We aimed to show that the decrease in the cortical bone mineral density (BMD) in the radius in Turner syndrome (TS) is artificially caused by the partial volume effect. We confirmed that the partial volume effect-corrected cortical BMD is not decreased in TS compared to in the healthy controls.
Other factors are responsible for the increased fracture rate in TS. Introduction Decreased cortical bone mineral density (BMD) has been reported in Turner syndrome (TS), using peripheral quantitative computerised tomography, and it is perceived as one of the major factors leading to increased fracture risk.
We tested the hypothesis that low cortical BMD in the radius is caused artificially by the partial volume effect. Methods A cross-sectional study was conducted at the university hospital referral centre between March and October 2013.
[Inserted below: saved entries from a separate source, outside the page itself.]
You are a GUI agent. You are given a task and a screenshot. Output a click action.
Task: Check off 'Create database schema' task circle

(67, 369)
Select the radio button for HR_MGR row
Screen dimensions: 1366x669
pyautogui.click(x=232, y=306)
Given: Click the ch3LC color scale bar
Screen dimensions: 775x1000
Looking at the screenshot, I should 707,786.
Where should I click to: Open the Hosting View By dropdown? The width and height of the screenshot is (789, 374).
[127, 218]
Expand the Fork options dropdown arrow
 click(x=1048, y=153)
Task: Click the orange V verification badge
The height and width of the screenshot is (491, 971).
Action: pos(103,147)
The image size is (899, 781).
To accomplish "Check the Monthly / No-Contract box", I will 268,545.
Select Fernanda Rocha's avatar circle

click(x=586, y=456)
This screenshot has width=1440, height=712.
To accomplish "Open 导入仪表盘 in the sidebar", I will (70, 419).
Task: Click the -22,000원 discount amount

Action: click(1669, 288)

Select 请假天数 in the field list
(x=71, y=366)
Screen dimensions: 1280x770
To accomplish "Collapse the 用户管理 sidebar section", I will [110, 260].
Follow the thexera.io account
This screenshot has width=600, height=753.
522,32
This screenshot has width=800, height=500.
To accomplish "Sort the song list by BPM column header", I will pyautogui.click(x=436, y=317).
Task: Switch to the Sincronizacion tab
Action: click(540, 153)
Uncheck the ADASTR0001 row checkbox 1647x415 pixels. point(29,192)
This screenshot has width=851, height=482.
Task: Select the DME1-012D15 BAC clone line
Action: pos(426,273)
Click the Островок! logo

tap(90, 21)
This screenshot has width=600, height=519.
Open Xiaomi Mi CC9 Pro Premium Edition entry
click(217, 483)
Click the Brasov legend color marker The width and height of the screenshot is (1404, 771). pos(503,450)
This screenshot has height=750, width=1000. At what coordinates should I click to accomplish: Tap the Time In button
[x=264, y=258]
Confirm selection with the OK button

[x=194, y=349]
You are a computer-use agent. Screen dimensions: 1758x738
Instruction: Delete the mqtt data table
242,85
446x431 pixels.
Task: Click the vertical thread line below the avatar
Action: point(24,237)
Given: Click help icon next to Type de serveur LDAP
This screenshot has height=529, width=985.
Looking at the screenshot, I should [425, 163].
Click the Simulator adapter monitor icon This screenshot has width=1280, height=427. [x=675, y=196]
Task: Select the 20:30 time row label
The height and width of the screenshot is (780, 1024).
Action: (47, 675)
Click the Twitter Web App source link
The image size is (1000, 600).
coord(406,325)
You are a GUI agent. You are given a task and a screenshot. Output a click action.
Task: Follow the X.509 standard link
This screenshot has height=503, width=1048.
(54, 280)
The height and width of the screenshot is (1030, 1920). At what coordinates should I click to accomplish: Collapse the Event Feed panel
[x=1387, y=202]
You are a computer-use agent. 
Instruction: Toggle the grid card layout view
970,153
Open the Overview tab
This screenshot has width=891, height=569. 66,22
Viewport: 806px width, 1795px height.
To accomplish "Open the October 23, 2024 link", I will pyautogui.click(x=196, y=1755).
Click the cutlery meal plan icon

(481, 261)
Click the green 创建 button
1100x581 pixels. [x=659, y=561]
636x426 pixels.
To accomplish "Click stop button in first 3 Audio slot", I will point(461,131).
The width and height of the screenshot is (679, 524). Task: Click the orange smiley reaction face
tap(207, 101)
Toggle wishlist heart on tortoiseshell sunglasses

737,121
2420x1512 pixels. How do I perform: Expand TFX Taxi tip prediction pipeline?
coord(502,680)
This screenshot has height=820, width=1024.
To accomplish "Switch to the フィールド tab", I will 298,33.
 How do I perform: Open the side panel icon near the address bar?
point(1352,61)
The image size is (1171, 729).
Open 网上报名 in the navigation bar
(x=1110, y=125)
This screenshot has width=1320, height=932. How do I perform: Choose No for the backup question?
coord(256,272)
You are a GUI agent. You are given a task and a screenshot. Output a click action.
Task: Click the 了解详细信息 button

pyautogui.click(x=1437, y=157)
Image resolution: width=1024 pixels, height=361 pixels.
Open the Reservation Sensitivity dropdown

Thirty-two participants with TS who consented to the study were included (mean age 15.3 +/- 3.2 years). We assessed the cortical BMD in the radius as well as the tibia, where the cortex is thicker compared with the radius.
Results Whereas the cortical BMD was decreased in the radius (mean +/- SD Z-score -0.6 +/- 1.5, p = 0.037), it was increased in the tibia (mean Z-score 0.83 +/- 1.0, p < 0.001). After correcting the cortical BMD for the partial volume effect, the mean Z-score was normal in the radius in TS (0.4 +/- 1.3, p = 0.064).
The corrected cortical BMD values were similar in the radius and tibia (1108 +/- 52 vs. 1104 +/- 48, group difference p = 0.75). Conclusions The cortical BMD is not decreased in TS.
The partial volume effect is responsible for previous findings of decreased cortical BMD in the radius. Altered bone geometry or other factors rather than low cortical BMD likely play a role in the increased fracture risk in TS.